Instituto Português do Mar e da Atmosfera
- Abbreviation: IPMA
- Established: 3 October 1946 (79 years ago)
- Headquarters: Lisbon
- Location: Rua C do Aeroporto, 1749-077 Lisboa
- Country: Portugal
- Coordinates: 38°46′34″N 9°07′33″W﻿ / ﻿38.77598°N 9.12577°W
- Parent organisations: Ministry of the Sea
- Website: www.ipma.pt/en

= Instituto Português do Mar e da Atmosfera =

Portuguese sea and atmosphere institute

The Instituto Português do Mar e da Atmosfera (lit. 'Portuguese Institute of the Sea and the Atmosphere'; abbreviated as IPMA) is the national meteorological, seismic, sea and atmospheric organization of Portugal. It also provides the weather for RTP's channels.

==History==
What is now IPMA was originally created in 1946 as the National Meteorological Service (Serviço Metereológico Nacional, SMN), which centralized the functions of the previous existing meteorological sectorial services (Civil Aviation, Army, Military Aeronautics, Navy and Agriculture) as well as the Azores regional meteorological service and part of the university meteorological institutes.
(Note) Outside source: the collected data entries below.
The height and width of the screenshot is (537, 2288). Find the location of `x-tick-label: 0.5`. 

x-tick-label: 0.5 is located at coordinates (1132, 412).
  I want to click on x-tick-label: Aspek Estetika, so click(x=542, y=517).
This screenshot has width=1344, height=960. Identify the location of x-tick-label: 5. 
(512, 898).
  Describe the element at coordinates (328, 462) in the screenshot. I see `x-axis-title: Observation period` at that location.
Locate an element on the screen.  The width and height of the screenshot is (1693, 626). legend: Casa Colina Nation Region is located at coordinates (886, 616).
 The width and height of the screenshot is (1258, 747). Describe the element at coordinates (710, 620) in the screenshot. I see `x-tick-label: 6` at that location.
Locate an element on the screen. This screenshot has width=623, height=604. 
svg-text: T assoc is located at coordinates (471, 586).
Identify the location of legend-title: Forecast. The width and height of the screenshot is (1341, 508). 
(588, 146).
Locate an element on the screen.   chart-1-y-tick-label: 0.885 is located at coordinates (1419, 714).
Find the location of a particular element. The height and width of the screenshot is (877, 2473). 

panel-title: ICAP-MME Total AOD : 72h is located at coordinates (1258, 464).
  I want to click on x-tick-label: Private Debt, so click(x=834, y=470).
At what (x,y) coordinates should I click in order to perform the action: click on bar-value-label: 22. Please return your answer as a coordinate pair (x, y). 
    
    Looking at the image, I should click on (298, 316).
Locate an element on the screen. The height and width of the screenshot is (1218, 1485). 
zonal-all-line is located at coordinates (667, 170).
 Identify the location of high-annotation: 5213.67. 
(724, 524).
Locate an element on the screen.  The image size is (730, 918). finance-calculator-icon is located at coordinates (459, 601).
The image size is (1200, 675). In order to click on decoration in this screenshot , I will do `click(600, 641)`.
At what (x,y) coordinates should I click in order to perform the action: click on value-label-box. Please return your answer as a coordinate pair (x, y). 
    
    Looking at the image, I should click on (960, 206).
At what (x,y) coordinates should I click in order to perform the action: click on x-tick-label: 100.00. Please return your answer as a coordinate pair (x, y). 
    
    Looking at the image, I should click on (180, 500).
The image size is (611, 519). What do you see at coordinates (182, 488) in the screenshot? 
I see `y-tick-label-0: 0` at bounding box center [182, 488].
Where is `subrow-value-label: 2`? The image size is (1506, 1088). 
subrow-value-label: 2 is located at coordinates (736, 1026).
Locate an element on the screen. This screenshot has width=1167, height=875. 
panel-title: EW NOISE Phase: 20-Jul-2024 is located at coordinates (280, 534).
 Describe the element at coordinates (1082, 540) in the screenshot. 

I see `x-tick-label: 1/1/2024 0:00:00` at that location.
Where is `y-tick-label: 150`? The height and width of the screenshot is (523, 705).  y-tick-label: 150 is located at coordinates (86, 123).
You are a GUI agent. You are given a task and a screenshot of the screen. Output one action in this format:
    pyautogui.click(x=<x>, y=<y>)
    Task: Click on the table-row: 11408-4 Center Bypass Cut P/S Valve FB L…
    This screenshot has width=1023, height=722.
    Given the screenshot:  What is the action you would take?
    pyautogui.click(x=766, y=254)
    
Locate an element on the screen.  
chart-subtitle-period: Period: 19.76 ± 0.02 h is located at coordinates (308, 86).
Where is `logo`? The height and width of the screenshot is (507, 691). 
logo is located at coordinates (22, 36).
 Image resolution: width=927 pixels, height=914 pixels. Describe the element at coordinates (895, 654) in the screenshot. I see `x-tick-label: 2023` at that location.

In 1976, the SMN was renamed National Institute of Meteorology and Geophysics (Instituto Nacional de Meteorologia e Geofísica, INMG) and then renamed Institute of Meteorology (Instituto de Meteorologia, IM) in 1993. It was renamed in 2012, when the agency assumed responsibility for the fisheries and sea research that were formerly under other agencies.